Marico continued to reel from high input cost pressure for another quarter. During the January-March (Q4) period, its consolidated gross profit margin contracted by 551 basis points year-on-year (y-o-y) to 46.7 per cent. In the fourth quarter, the price of copra, which has the largest share in the total input cost, surged by 61 per cent y-o-y. On the other hand, prices of other key raw materials, such as liquid paraffin and safflower oil, were up by 20-26 per cent.
Consequently, its operating profit margin contracted by 260 basis points, the highest fall in the past several quarters, to 17 per cent and was lower than the 18-19 per cent estimate by analysts. This shows that Marico’s decision to hike coconut oil prices to protect its margin did not help.

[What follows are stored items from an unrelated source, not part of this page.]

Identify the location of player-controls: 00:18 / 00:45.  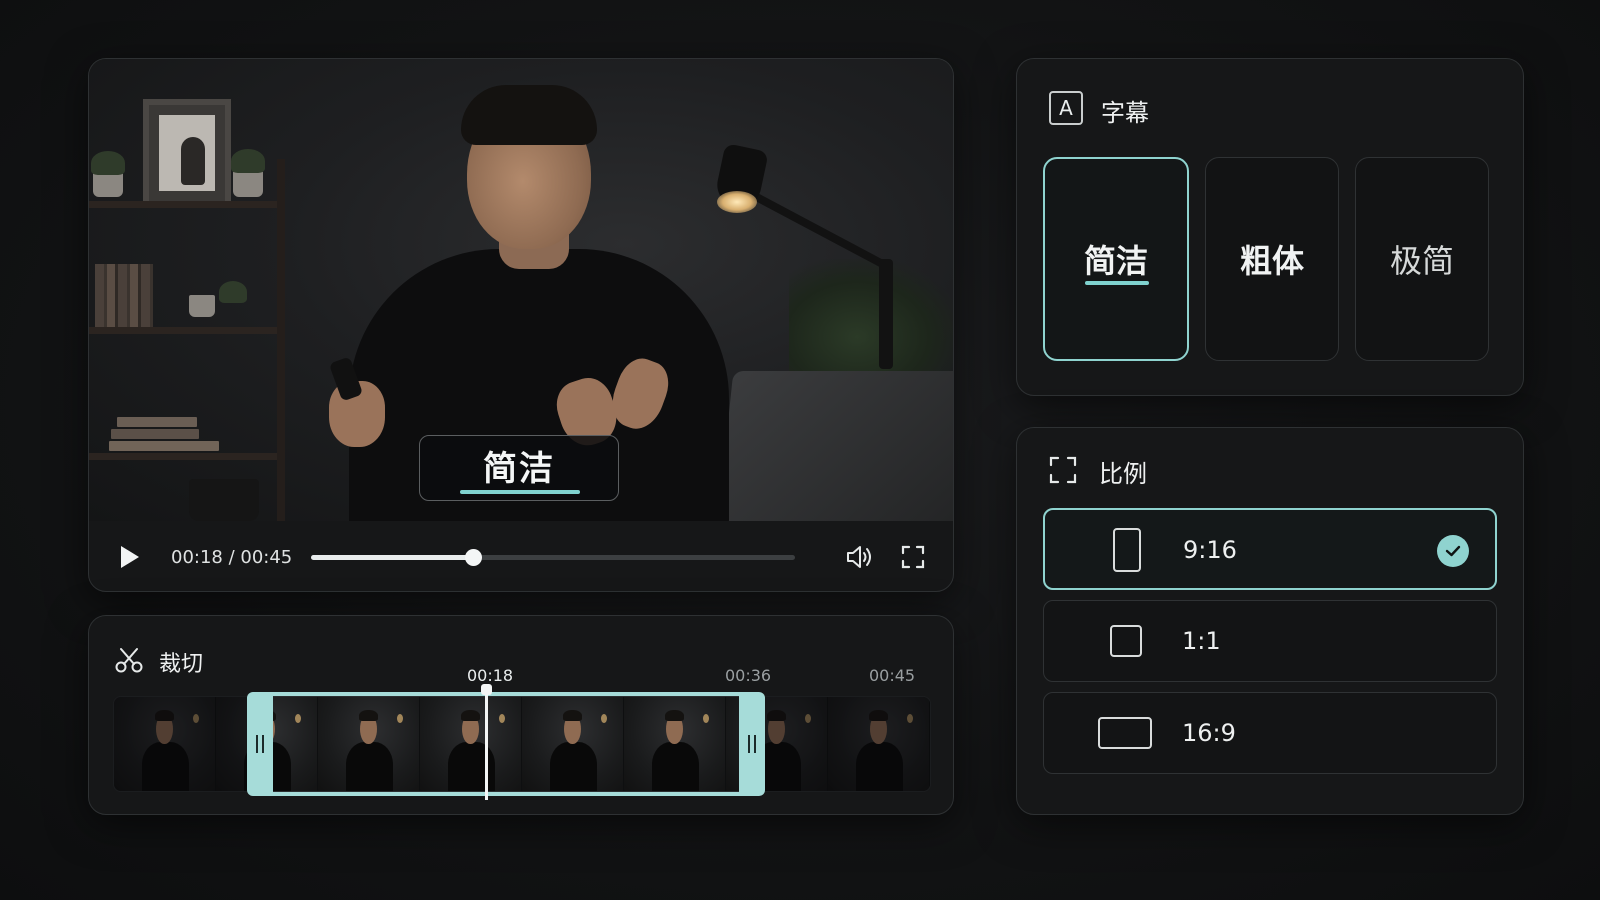
(521, 556).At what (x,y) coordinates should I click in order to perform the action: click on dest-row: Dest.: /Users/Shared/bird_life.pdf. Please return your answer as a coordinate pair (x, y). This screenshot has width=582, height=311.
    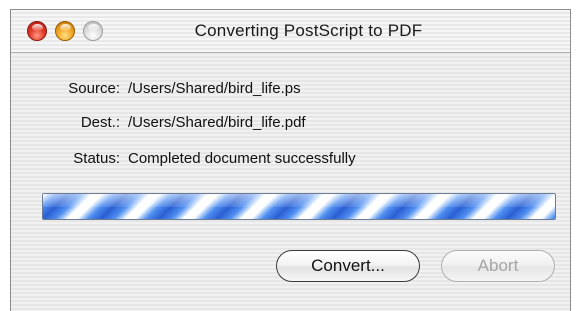
    Looking at the image, I should click on (290, 123).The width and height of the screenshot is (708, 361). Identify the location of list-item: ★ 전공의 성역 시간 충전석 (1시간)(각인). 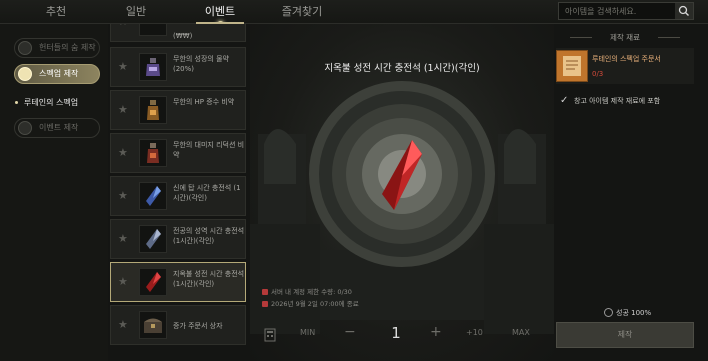
(178, 239).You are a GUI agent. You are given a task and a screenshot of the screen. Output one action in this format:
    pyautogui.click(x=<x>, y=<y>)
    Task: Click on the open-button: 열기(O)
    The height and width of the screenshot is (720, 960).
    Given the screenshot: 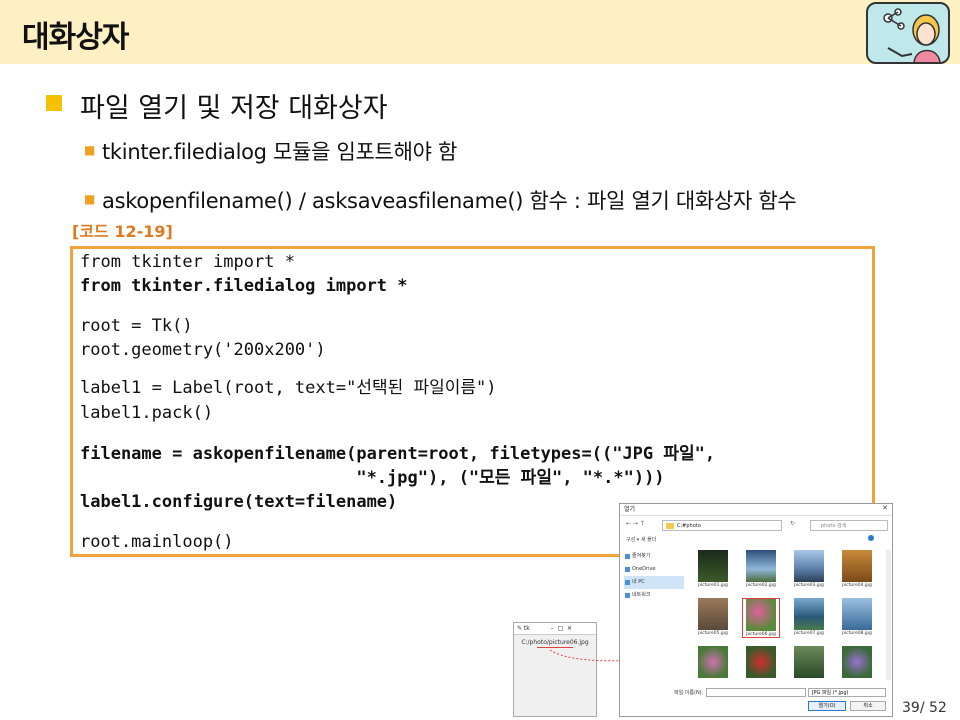 What is the action you would take?
    pyautogui.click(x=827, y=706)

The price hike of 22 per cent between October 2017 and March 2018 led to a 5 per cent decline in rigid pack volumes of Marico’s flagship product, Parachute coconut oil. This confined the overall volume growth of the domestic business to 1 per cent. A high-base effect and a 1 per cent decline in Marico’s Saffola refined edible oil affected volume growth. According to the management, headwind in the super-premium segment of edible oils continues.
Though Marico posted a 7.2 per cent y-o-y rise in net profit in Q4 (up by 2 per cent in 2017-18), it is due to an 18 per cent fall in tax outgo. Else, profit before tax was down 0.7 per cent y-o-y.
Marico’s stock is down a little over 6 per cent in the past two trading sessions, after the Q4 results on Wednesday.
The price hikes in the past few months enabled Marico to report a 12.6 per cent y-o-y rise in revenue in Q4, despite the dismal volume growth in the domestic business, which accounted for 78 per cent of total turnover in 2017-18. A 16 per cent growth rate in the international business, in constant currency terms, supported the top line.
The management now expects 5-7 per cent volume growth in Parachute, owing to a change in strategy. “Parachute, being the market leader, is well placed to capture a significant share of this (loose form of coconut oil which is 30-35 per cent of the coconut oil market) growth potential,” they said.
Double-digit growth in the value-added hair oil segment (22-23 per cent of sales) and in the international business is seen as leading to 8-10 per cent growth in overall volumes in 2018-19. The worry is that since inflationary pressure is expected to continue in April-September, the operating margin is likely to remain around
17 per cent.
Given the lacklustre performance and outlook, analysts are neutral on the stock, which is trading 38-40 times its 2018-19 earnings.